Segment Start: Exercise passage

Name: Kate Sully, MD
Specialty: Physical Medicine/Rehab
Education: University of Missouri — Kansas City School of Medicine, Deuk Spine Institute, University of Pennsylvania
Areas of Expertise: Pain Medicine, Sports Medicine (Non-Surgical), Occupational Medicine
Current Position: Pain Fellow at Mayo Clinic
1. Why did you choose physical medicine and rehabilitation?
Physiatry wasn’t my chosen field when I first started medical school. I think that is partly because the field is lesser known and smaller, so it doesn’t necessarily stand out to first year medical students. I was on track to become a neurologist but soon realized that one of the most gratifying moments in medicine is being able to watch a patient recover after perhaps the most devastating afflictions in their lives, which is what a physiatrist gets to do every day.
2. What is the last journal article or piece of research that significantly changed your practice?

Segment End: Exercise passage
Segment Start: Data for review

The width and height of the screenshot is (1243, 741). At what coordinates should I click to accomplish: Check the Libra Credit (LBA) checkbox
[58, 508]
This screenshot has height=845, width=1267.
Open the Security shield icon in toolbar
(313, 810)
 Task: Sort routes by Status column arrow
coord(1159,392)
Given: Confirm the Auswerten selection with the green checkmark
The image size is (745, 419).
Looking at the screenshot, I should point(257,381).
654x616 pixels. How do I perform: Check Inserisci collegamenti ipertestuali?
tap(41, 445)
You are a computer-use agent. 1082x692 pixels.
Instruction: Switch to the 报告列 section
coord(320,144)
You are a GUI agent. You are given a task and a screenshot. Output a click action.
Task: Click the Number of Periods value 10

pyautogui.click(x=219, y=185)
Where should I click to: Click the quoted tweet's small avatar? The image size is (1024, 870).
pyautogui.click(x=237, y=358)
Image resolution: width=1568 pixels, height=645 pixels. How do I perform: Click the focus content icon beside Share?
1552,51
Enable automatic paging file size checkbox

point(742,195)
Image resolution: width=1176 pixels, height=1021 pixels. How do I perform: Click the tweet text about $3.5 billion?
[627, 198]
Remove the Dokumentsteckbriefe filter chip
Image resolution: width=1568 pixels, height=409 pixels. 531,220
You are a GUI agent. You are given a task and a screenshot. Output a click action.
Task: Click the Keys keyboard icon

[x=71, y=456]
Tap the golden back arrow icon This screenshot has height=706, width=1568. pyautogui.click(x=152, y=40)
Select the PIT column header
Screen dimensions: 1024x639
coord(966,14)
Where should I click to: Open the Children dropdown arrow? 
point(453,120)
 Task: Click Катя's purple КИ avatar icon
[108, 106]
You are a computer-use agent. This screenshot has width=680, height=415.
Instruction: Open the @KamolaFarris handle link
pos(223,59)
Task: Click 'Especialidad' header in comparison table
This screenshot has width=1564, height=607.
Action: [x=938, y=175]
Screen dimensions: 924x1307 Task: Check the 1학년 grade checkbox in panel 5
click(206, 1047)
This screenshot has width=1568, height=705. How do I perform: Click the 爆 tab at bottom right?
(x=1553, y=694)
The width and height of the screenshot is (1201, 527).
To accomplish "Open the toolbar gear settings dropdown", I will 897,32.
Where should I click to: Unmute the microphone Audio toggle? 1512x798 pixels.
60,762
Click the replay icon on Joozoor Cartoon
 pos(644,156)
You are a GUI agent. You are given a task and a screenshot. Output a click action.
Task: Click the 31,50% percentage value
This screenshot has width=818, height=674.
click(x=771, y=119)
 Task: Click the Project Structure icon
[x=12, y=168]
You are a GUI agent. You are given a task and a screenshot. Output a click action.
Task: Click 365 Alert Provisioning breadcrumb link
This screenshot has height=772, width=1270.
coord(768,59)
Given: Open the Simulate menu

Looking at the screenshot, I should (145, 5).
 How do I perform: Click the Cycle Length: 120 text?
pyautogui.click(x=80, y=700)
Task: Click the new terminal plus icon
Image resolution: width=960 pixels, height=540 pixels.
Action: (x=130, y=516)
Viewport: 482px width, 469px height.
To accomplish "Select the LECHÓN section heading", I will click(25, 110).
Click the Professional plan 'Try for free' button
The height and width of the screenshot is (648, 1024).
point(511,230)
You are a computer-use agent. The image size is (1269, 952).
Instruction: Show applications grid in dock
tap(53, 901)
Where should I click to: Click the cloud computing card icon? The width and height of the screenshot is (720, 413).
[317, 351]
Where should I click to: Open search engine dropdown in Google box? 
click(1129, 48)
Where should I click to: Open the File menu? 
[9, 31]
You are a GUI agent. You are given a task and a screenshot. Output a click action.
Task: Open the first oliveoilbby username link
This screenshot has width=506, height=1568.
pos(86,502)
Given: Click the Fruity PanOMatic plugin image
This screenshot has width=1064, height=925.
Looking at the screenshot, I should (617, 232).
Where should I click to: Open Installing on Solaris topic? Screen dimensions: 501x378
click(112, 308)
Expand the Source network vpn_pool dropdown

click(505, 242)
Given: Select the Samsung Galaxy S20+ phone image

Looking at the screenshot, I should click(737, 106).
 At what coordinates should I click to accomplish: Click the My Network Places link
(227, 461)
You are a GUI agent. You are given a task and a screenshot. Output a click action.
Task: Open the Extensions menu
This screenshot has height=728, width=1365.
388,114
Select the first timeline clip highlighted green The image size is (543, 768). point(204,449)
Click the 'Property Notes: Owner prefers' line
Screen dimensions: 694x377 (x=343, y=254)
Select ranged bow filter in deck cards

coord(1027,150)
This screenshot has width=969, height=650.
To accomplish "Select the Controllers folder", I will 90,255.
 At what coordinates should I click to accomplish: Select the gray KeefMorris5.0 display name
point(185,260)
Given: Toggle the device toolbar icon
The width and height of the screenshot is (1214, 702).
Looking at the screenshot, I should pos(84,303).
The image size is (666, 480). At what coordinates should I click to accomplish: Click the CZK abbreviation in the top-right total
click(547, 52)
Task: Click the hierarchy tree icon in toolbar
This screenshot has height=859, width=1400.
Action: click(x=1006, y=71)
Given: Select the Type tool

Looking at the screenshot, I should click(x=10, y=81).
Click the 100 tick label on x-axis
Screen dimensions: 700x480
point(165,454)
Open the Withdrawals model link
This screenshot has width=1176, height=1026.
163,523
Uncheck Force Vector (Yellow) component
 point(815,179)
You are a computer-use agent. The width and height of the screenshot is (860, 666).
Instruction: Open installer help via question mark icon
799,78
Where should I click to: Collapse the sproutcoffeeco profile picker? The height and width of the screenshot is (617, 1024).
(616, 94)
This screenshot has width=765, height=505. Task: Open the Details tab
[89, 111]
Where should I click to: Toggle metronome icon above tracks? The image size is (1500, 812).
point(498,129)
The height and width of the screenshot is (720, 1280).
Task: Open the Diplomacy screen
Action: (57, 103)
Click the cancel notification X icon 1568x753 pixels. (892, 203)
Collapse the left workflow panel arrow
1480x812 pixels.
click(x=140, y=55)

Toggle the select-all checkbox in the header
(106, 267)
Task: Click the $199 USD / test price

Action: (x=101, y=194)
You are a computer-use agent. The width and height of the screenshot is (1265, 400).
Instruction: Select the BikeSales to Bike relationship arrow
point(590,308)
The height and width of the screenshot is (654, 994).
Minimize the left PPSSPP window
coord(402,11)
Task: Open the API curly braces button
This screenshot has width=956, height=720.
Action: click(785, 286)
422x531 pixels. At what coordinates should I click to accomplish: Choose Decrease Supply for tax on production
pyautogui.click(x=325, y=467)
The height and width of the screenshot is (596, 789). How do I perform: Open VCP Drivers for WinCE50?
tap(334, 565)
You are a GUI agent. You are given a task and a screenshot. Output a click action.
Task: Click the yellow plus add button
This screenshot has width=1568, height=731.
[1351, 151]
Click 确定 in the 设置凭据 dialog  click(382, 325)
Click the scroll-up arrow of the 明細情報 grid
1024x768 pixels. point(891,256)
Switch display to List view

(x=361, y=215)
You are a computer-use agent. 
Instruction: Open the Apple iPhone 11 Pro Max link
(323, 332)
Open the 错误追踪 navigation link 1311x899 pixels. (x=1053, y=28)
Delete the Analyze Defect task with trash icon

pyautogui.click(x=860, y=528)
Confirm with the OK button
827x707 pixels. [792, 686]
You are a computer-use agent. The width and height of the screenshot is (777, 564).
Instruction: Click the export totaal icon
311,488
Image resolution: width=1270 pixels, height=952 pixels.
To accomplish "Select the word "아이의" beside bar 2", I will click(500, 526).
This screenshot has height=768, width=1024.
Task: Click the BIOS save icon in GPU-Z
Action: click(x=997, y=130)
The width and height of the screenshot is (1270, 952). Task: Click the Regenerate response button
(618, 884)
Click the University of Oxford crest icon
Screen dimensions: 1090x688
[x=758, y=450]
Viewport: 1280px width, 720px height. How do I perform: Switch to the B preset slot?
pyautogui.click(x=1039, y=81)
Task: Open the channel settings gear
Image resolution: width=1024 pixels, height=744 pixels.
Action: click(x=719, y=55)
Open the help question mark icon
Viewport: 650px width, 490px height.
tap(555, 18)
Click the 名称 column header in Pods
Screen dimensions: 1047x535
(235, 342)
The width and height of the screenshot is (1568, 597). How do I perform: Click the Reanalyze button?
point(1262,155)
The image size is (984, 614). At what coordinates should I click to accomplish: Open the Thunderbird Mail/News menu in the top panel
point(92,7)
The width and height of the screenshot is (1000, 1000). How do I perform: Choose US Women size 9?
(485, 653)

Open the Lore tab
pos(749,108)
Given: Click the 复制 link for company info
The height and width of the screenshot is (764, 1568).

Segment End: Data for review

◆ **Activity list**:
1) List every institution named under "Education" in the physician profile.
2) Render this sentence from the physician profile in Spanish: "Physiatry wasn’t my chosen field when I first started medical school."

◆ **Task answers**:
1)
University of Missouri — Kansas City School of Medicine
Deuk Spine Institute
University of Pennsylvania

2) La fisiatría no era el campo que había elegido cuando comencé la escuela de medicina.